The IRS sends a CP 2000 to provide detailed information about those differences, the changes proposed, and what to do if they agree or disagree with the proposal. The CP 2000 reflects any corrections the IRS made to your original return, and considers those changes in a recalculation of the tax due. It is possible that these changes result in a decrease in tax due, but usually an increase is the result.

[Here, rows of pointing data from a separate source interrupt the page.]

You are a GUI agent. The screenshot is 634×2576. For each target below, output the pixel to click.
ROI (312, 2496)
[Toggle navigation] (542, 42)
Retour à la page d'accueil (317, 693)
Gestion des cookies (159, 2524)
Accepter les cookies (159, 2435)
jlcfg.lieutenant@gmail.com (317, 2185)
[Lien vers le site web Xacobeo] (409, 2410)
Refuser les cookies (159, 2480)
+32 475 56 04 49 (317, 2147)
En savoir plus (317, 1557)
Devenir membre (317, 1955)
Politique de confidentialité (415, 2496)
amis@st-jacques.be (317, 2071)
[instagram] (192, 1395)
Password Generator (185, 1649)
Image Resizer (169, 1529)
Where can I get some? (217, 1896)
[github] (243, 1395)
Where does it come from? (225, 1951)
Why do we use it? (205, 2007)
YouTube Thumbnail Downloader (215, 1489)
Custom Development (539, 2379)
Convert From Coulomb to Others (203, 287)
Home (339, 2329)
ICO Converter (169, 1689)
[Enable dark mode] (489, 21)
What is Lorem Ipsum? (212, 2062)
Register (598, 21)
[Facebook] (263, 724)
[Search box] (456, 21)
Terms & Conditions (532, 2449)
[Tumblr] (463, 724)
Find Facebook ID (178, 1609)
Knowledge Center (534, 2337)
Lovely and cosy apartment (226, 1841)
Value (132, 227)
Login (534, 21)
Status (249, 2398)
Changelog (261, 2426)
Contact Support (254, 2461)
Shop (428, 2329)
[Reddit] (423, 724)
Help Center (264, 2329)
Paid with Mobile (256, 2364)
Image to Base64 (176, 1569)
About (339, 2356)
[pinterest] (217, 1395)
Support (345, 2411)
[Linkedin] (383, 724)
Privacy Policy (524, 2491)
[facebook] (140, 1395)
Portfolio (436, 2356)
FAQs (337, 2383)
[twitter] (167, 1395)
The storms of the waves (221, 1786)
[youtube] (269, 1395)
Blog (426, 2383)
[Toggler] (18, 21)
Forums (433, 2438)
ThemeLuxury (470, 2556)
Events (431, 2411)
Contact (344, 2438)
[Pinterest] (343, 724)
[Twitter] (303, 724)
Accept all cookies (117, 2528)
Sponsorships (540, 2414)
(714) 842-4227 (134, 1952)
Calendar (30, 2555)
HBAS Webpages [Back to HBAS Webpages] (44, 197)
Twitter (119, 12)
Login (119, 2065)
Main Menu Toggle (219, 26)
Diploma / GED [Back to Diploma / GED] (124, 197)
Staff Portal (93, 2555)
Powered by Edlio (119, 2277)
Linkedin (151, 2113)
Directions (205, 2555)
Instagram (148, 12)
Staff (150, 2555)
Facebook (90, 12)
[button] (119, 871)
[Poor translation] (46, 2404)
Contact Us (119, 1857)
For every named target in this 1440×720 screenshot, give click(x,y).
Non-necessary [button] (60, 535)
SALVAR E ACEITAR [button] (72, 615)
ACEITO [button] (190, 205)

An individual may receive the following documents along with the CP 2000:
· Notice 609, Privacy Act Notice
· Publication 5, Your Appeal Rights and How to Prepare a Protest if You Don't Agree
· Publication 1, Your Rights as a Taxpayer
· Publication 594, What You Should Know About The IRS Collection Process
The CP 2000 is only a proposal that offers you an opportunity to disagree, partially agree, or agree with the proposed changes. The IRS has not charged any additional tax at this point. It's important that you respond to the CP 2000 by the due date shown on the notice. If you don't, the IRS assumes the proposed changes are correct and will continue processing the proposal ultimately to an assessment. If you can't respond by the due date on the notice because you need more time to research your records, you can call the IRS to request an extension. Generally, they will allow an extension 30 days beyond the response date shown on the notice. It's important to remember that additional interest and any applicable penalties will accrue on the account during the period of the extension if the tax increase is correct.